Copy the entries below exactly. Images do not belong in the copy.

Extracted data entries
>>>
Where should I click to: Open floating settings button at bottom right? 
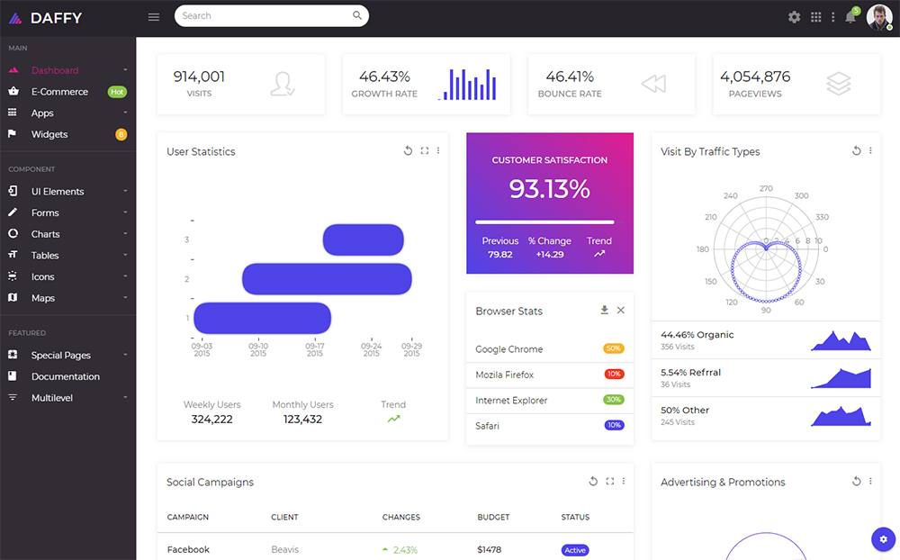884,539
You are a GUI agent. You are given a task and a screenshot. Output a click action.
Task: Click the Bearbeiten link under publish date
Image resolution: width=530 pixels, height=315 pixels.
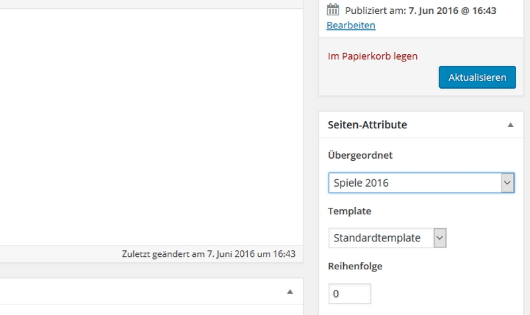click(350, 25)
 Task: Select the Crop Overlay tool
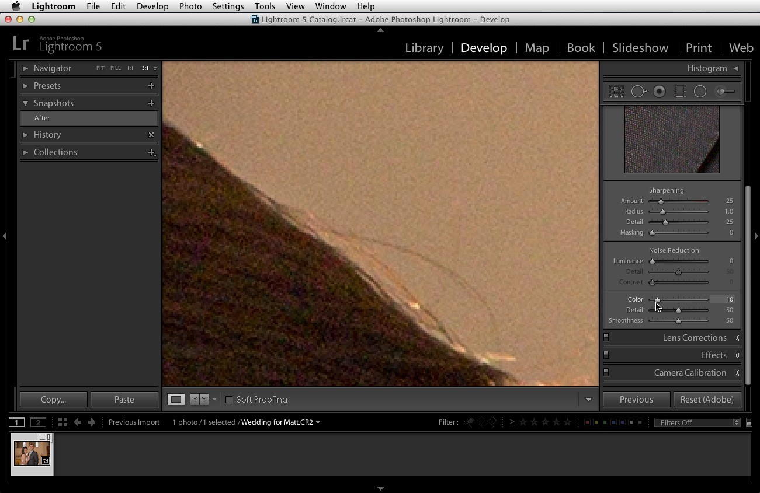point(616,92)
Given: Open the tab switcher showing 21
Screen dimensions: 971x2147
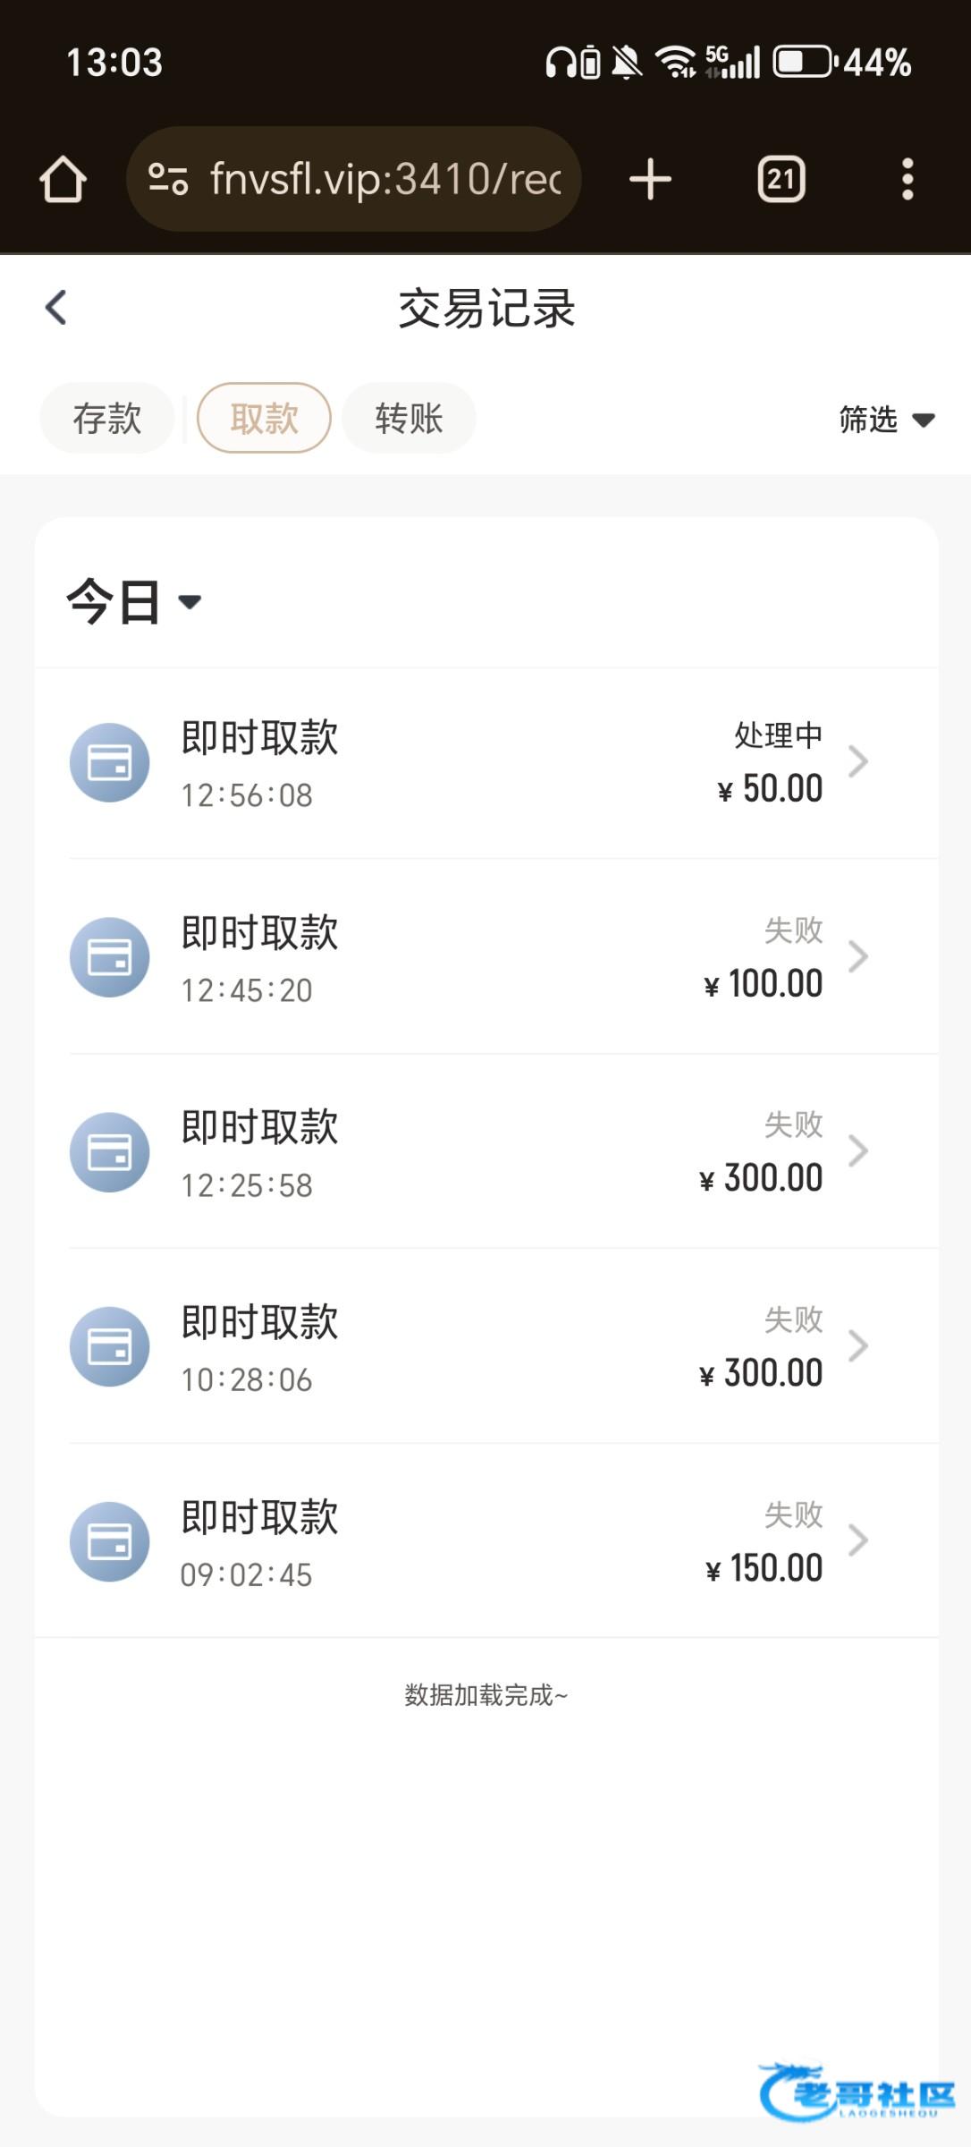Looking at the screenshot, I should (781, 180).
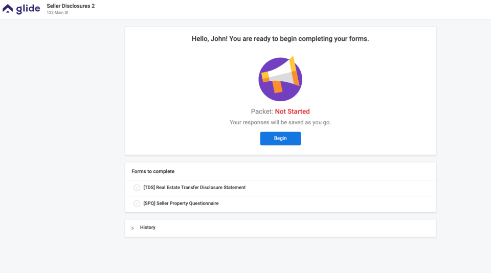Click the "Hello, John!" greeting heading
491x273 pixels.
(x=280, y=39)
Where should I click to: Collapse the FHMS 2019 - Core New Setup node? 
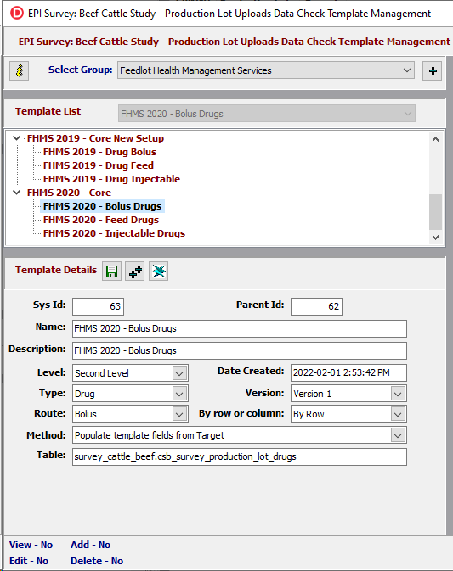tap(16, 138)
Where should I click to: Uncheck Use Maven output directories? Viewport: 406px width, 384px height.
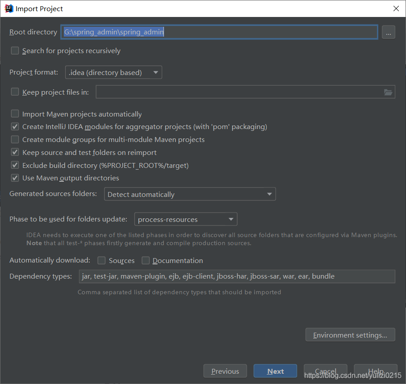pos(15,178)
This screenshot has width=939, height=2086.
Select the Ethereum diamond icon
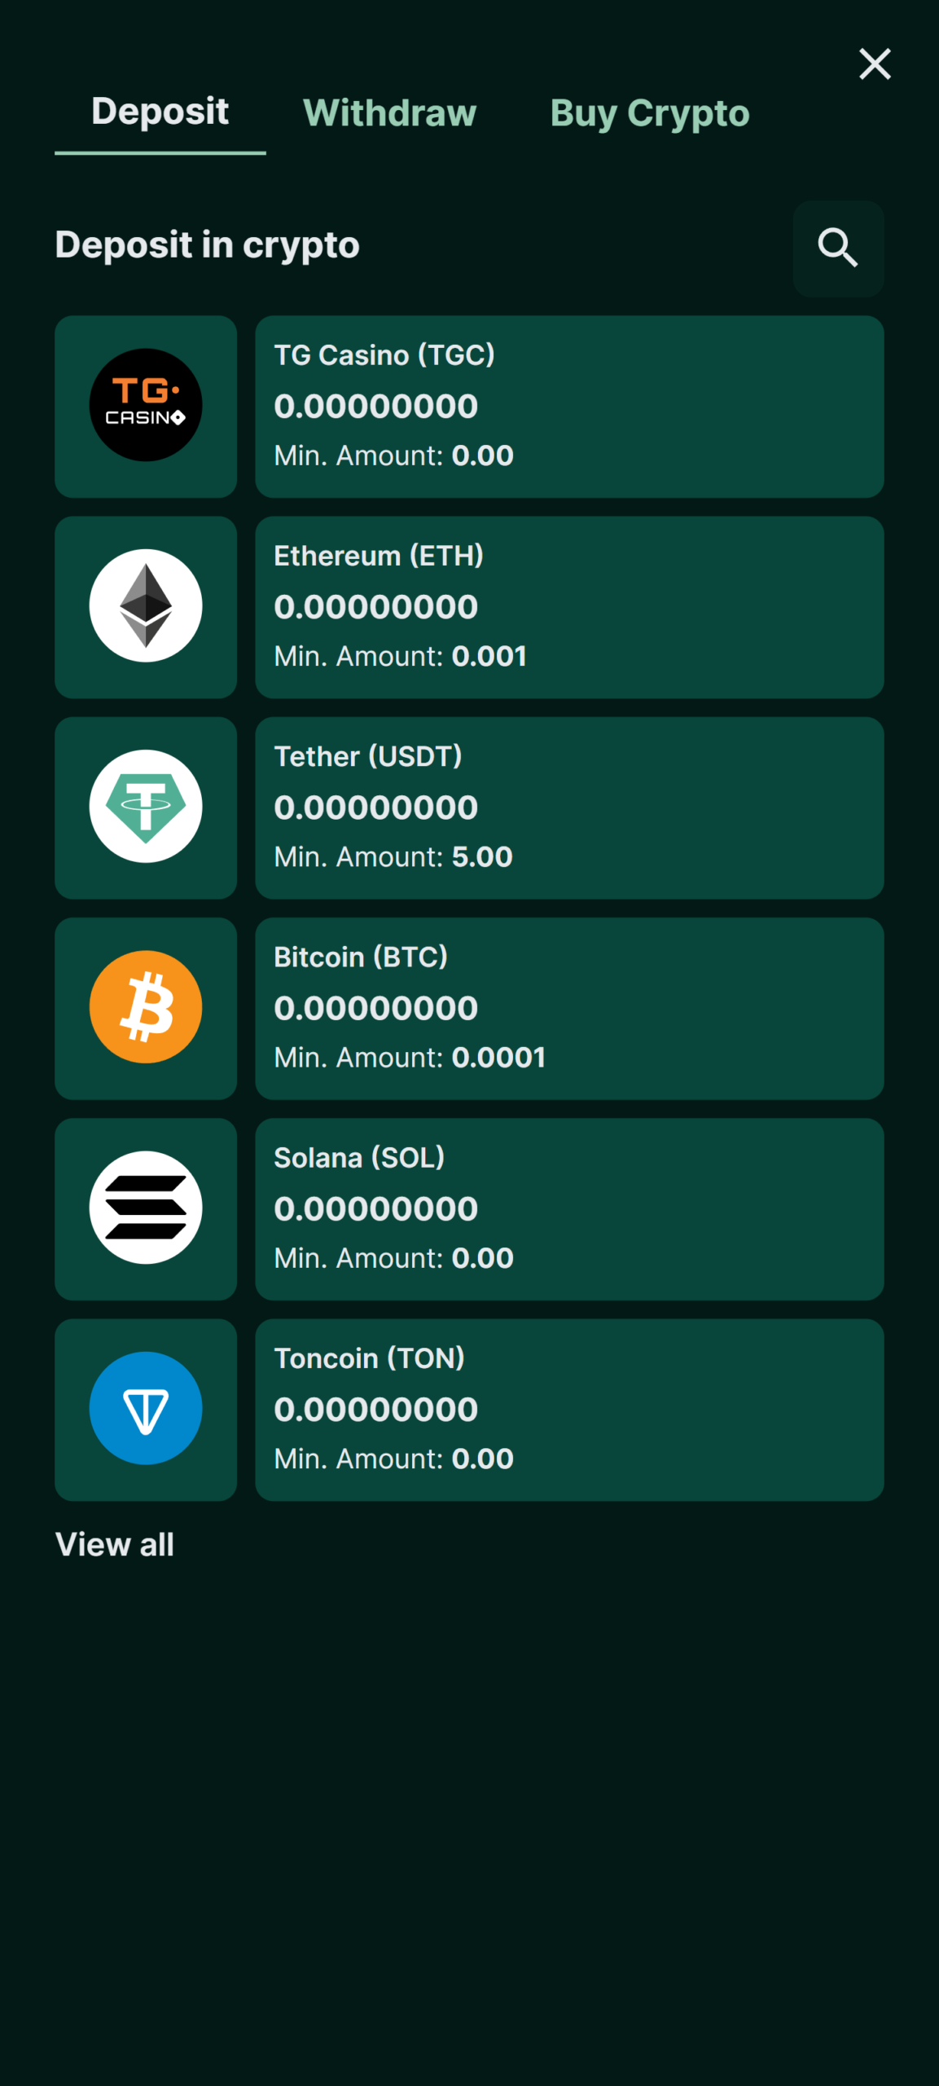point(146,605)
<<<
[Result of the exercise]
Where should I click to: Open floating settings button at bottom right? 
884,539
You are a GUI agent. You are given a task and a screenshot. Output a click action.
Task: Click the Bearbeiten link under publish date
Image resolution: width=530 pixels, height=315 pixels.
click(350, 25)
 Task: Select the Crop Overlay tool
point(616,92)
Given: Open the tab switcher showing 21
Screen dimensions: 971x2147
Looking at the screenshot, I should (781, 180).
Click the "Hello, John!" greeting heading
491x273 pixels.
(x=280, y=39)
Where should I click to: Collapse the FHMS 2019 - Core New Setup node? 
tap(16, 138)
Where should I click to: Uncheck Use Maven output directories? Viewport: 406px width, 384px height.
pos(15,178)
This screenshot has width=939, height=2086.
Select the Ethereum diamond icon
point(146,605)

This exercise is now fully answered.